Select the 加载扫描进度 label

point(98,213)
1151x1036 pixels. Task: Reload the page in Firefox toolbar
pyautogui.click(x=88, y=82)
....
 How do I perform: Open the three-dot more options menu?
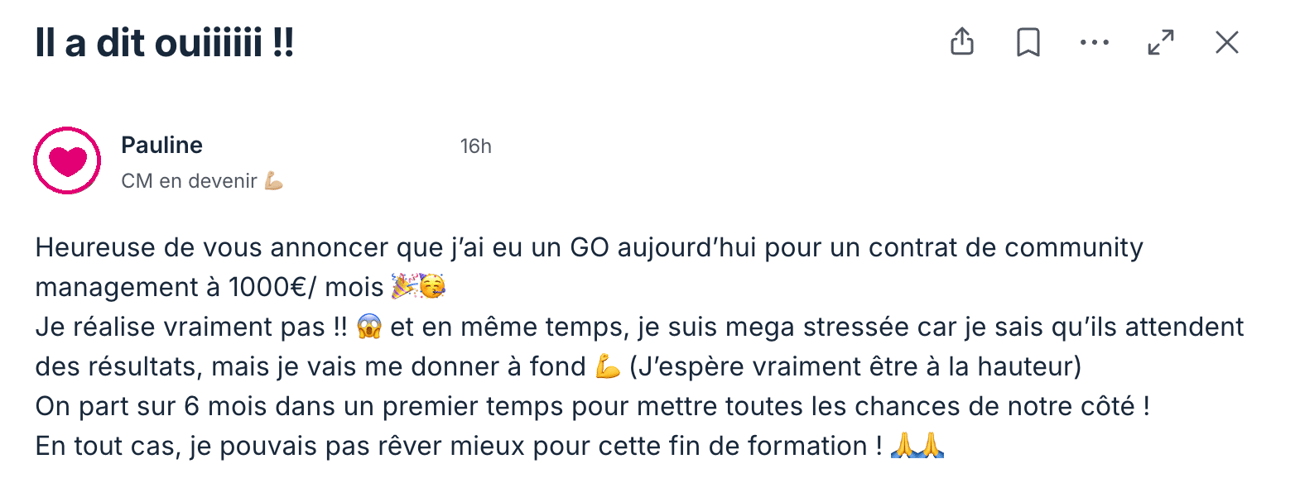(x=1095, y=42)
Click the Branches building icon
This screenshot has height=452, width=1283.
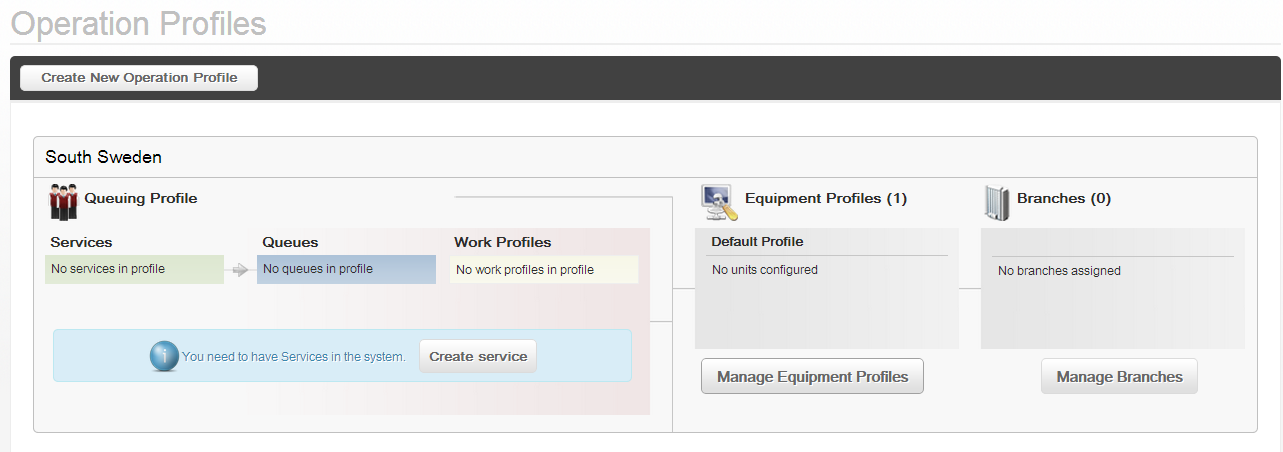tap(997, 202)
....
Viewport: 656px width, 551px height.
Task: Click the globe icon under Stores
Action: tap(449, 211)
....
• [Directions for this task] Reproduce the data word for word, starting with the line that contains "How do I perform: Open" and going on through the line that contains "tap(997, 202)". Leave the pictures out of your answer.

• [Worked answer]
 How do I perform: Open the three-dot more options menu?
(x=1095, y=42)
Click the Branches building icon
This screenshot has height=452, width=1283.
tap(997, 202)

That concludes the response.